PROBLEM REQUIREMENTS: Write out the Mac repair report word for word, everything from "We cleared safe, non-essential" down to "not resolve it.".

We started with the safest checks first. Disk Utility First Aid was run from macOS Recovery against the internal volumes, APFS container, and internal SSD. These checks passed, which meant the drive structure was not reporting an obvious repairable file-system fault.

Safe Mode was also tested, but the Mac still did not load the desktop properly after login. Apple Diagnostics was run and returned no detected hardware issues. Because the fault had started after a drop, external display output was also tested using different adapters and monitors, although no external signal was detected during that testing.

At this stage, the fault appeared to be happening later in the startup process, around the point where macOS tried to load the user’s desktop environment.

What We Found

The internal storage was almost completely full. There was very little free space available, which can stop macOS from behaving normally because it needs working space for temporary files, user sessions, updates, caches, and system processes.

Further investigation found that the customer’s Photos Library was taking up most of the available internal storage. The library was very large for a MacBook with limited internal drive capacity, leaving the system with very little room to operate.

This explained part of the problem, but not all of it. Even after space was recovered, the Mac still returned to the same black screen with pointer after login.

What We Tried

We cleared safe, non-essential storage items first to give macOS enough breathing room to operate. This included removing cache data, old installer files, and other temporary or replaceable items.

The large Photos Library was then copied to an external SSD and verified before being removed from the internal drive. The remaining user data was also backed up before any destructive repair work was considered.

After freeing significant internal storage, we tested login again. The Mac still failed to load the desktop, which showed that the low-storage issue had likely contributed to the fault, but freeing space alone would not resolve it.

A non-destructive macOS reinstall was then attempted from Recovery, as this would normally refresh the operating system while keeping the user data in place. However, Recovery would not complete the reinstall process correctly, so an over-the-top repair was no longer a reliable option.

At that point, with the customer’s data already backed up, a clean erase and reinstall became the safest practical repair path.

Key Insight

The important turning point was that the Mac’s storage problem was real, but it was not the complete fix.

  • The internal display could show the login screen.
  • Disk First Aid passed.
  • Apple Diagnostics found no issue.
  • The drive was critically full.
  • The Photos Library was the main storage issue.
  • Freeing space did not restore the user session.
  • A non-destructive reinstall could not proceed cleanly from Recovery.

Once the customer’s data was protected, a clean erase and reinstall became the safest and most reliable repair path.

The Outcome

The customer’s Photos Library was backed up to an external SSD and verified. The remaining user data was also backed up before the internal drive was erased.

macOS was then installed cleanly. After installation, the MacBook was activated, updated, and tested. The customer was contacted and advised that the Photos Library would be kept on or copied to their external drive rather than being restored directly back to the MacBook’s internal storage.

INFORMATION SUPPLIED:
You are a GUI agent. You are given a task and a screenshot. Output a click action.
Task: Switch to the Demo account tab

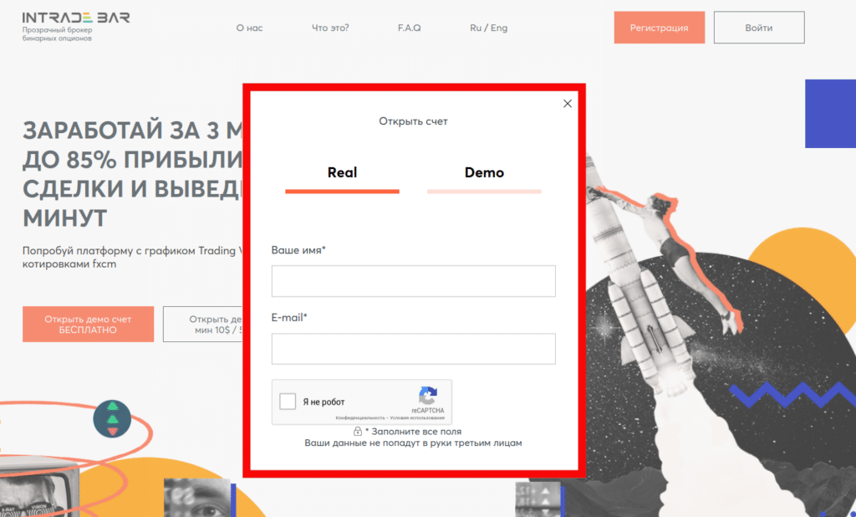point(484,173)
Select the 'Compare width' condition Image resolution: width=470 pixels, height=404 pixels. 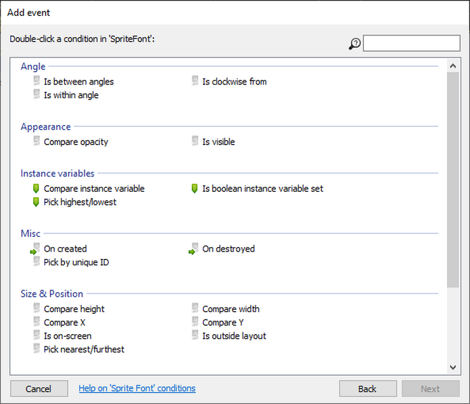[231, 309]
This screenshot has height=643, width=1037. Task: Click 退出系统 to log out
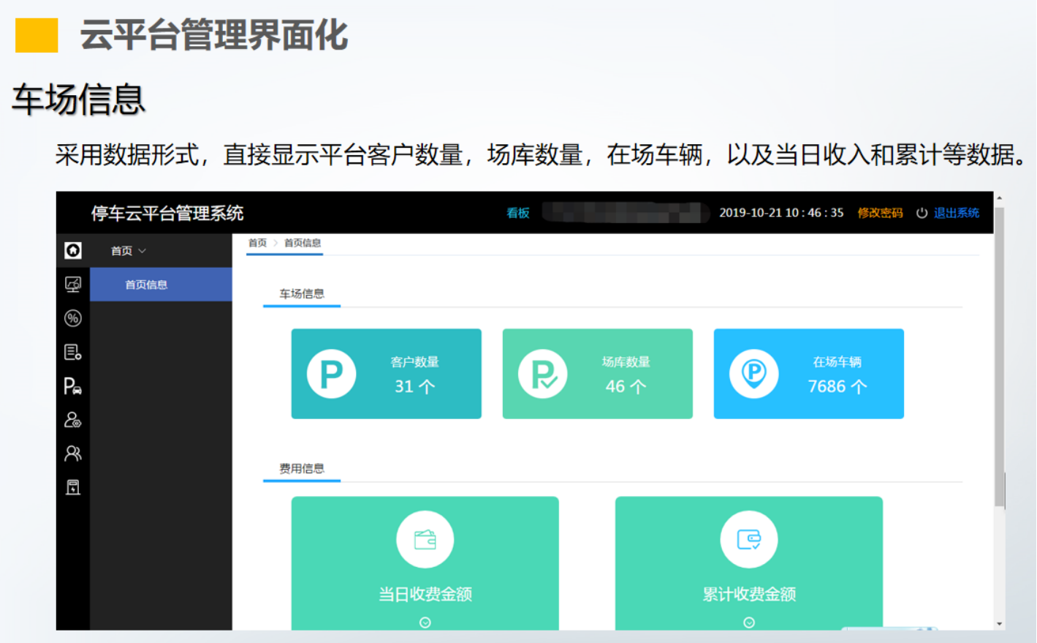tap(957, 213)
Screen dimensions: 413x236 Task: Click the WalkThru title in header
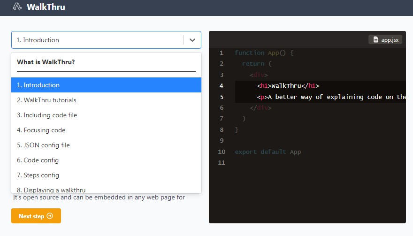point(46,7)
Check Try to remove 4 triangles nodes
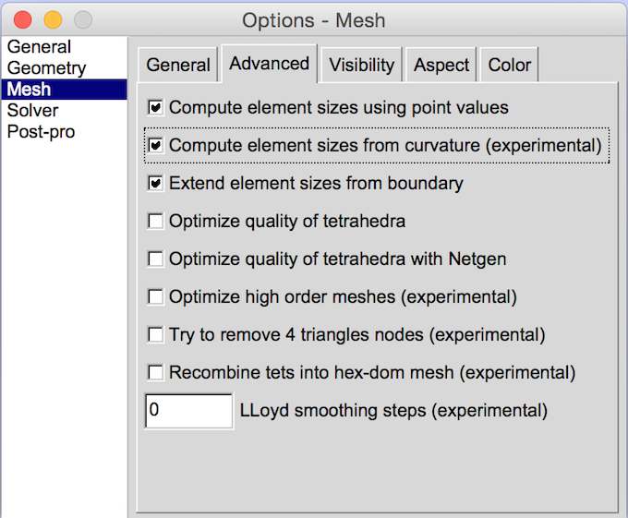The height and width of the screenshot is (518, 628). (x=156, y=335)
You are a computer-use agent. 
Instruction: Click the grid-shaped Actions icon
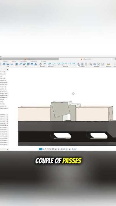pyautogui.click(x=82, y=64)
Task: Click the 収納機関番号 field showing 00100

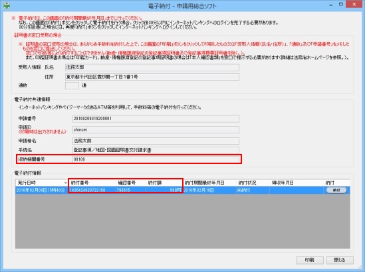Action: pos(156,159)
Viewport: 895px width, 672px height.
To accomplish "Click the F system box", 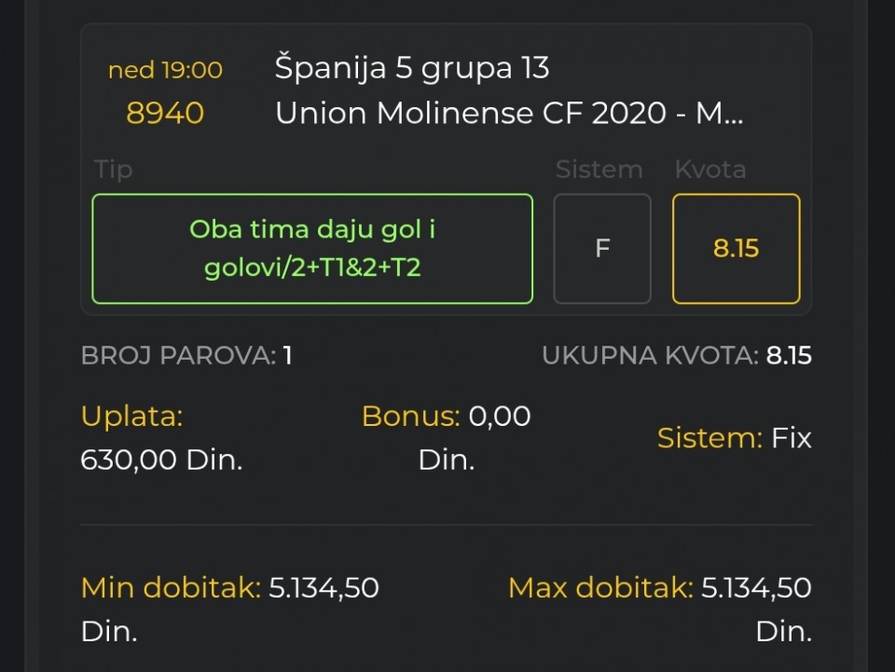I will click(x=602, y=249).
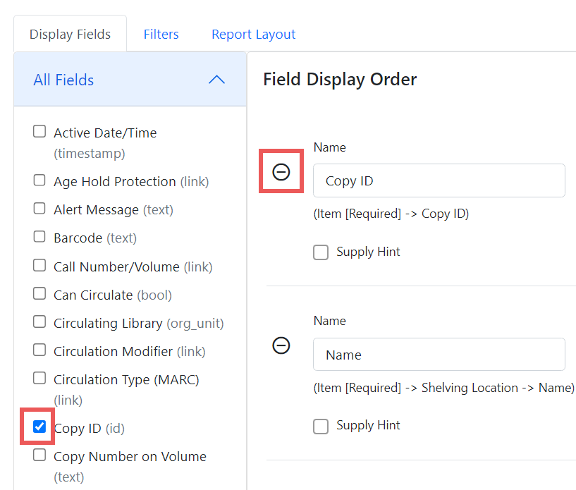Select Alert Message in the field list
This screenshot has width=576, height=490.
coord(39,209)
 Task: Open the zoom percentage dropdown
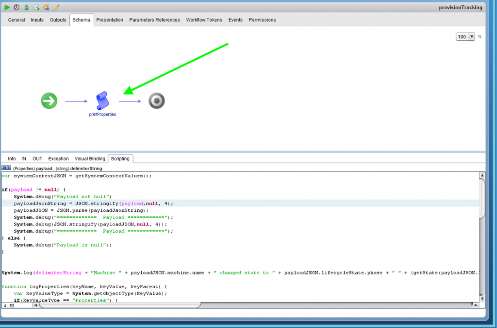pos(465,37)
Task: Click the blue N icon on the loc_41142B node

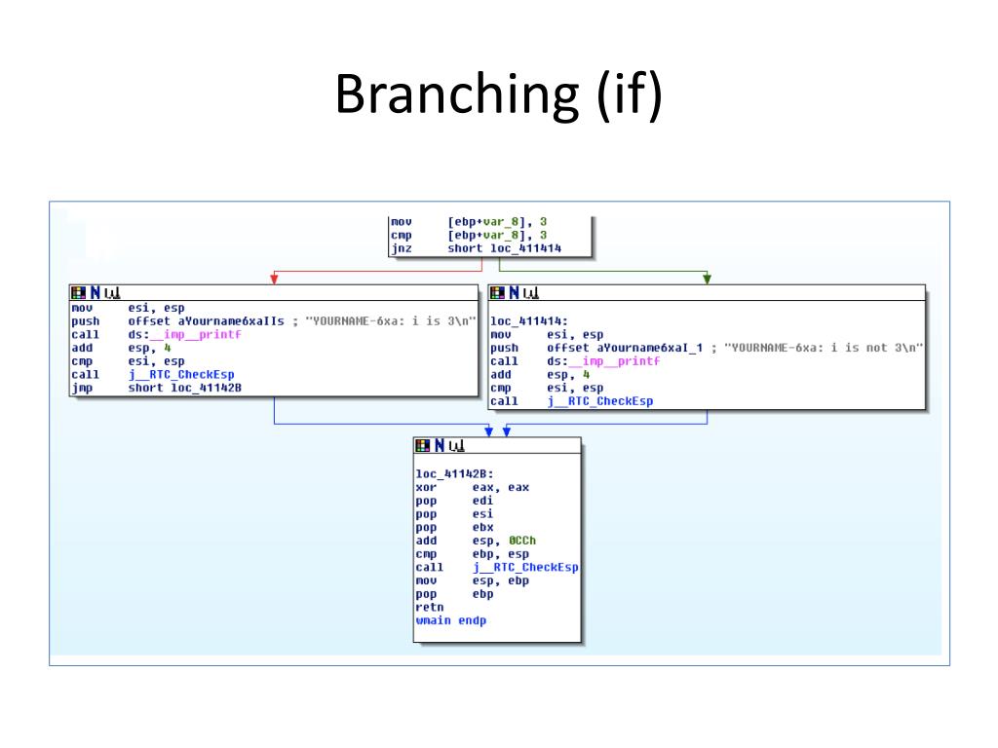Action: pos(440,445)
* * *
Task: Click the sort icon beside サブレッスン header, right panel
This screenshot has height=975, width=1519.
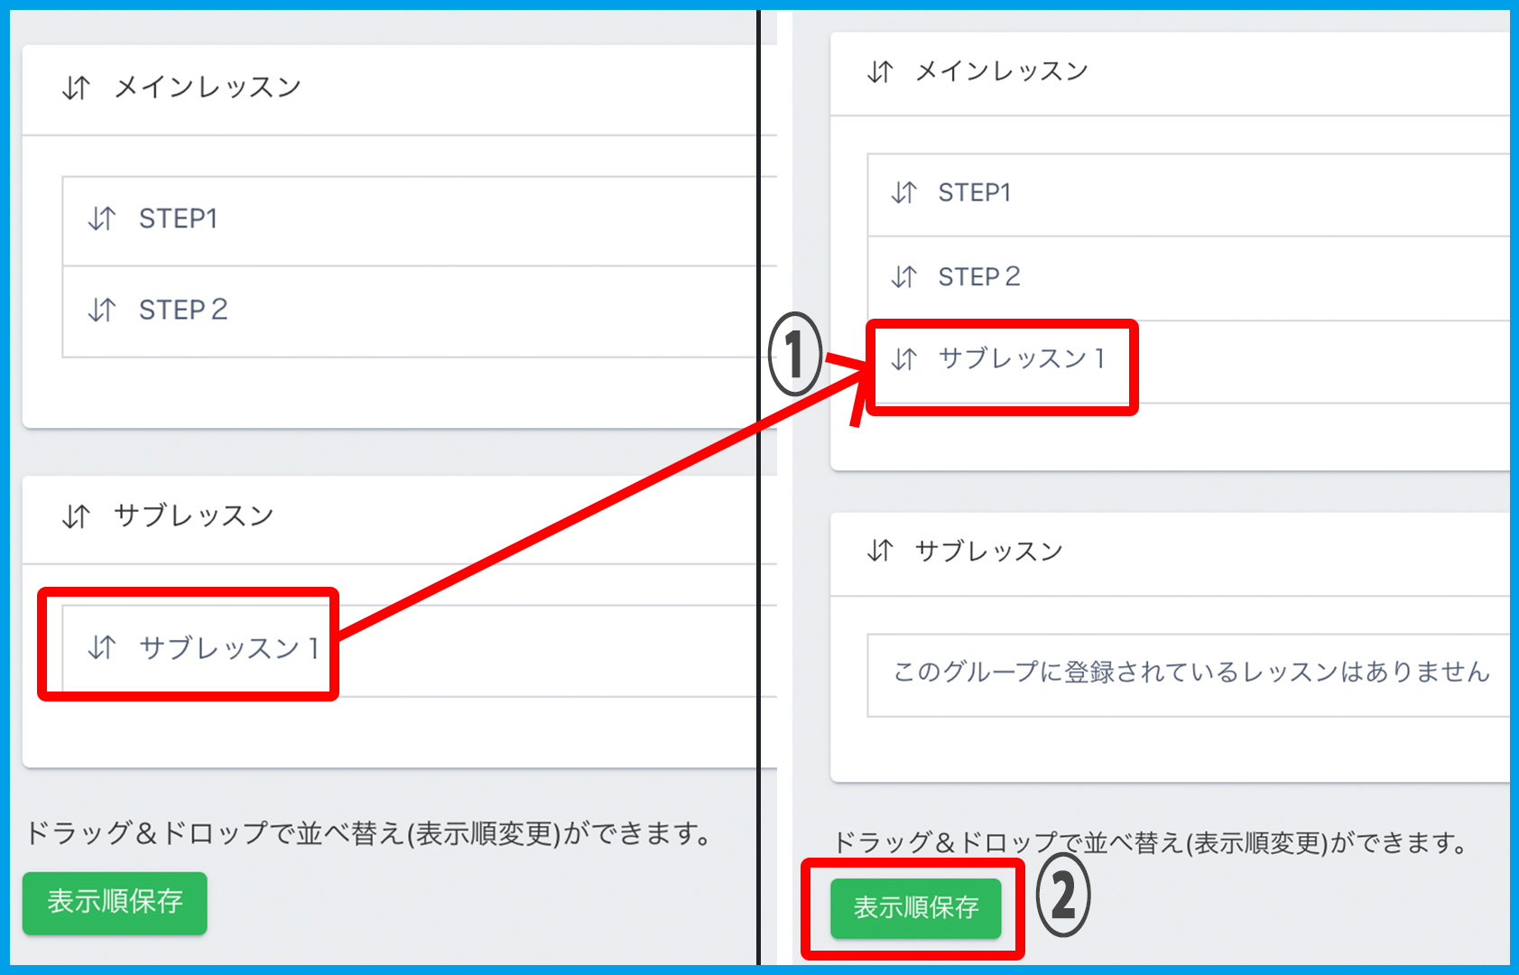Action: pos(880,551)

RESPONSE TO THE EXERCISE:
We cleared safe, non-essential storage items first to give macOS enough breathing room to operate. This included removing cache data, old installer files, and other temporary or replaceable items.

The large Photos Library was then copied to an external SSD and verified before being removed from the internal drive. The remaining user data was also backed up before any destructive repair work was considered.

After freeing significant internal storage, we tested login again. The Mac still failed to load the desktop, which showed that the low-storage issue had likely contributed to the fault, but freeing space alone would not resolve it.